■ EXTRACTED MATERIAL:
=======
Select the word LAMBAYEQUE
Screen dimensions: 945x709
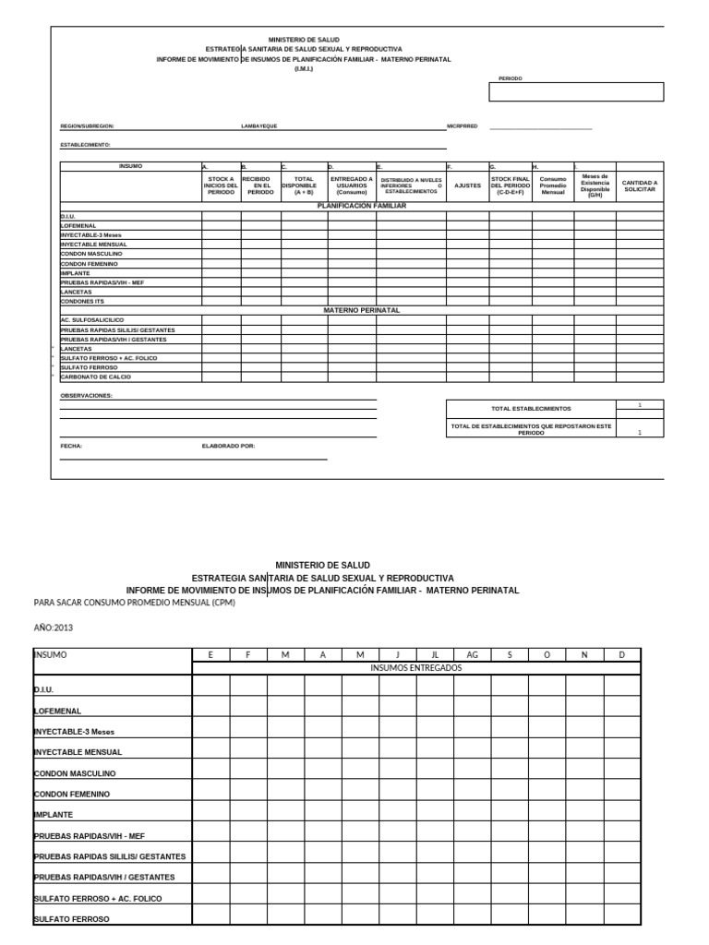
=======
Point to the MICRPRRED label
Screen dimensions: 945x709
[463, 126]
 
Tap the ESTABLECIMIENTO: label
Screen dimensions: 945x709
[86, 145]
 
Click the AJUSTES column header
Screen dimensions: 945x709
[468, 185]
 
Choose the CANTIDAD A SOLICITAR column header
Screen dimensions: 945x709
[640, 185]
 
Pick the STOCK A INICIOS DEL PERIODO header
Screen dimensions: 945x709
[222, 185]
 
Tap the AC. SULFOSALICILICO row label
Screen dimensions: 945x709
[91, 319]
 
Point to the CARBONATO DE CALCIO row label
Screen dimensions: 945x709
=======
■ THE REQUEST: How many lines in the data above contain the word "header"? Reply with the number only.

■ THE ANSWER: 3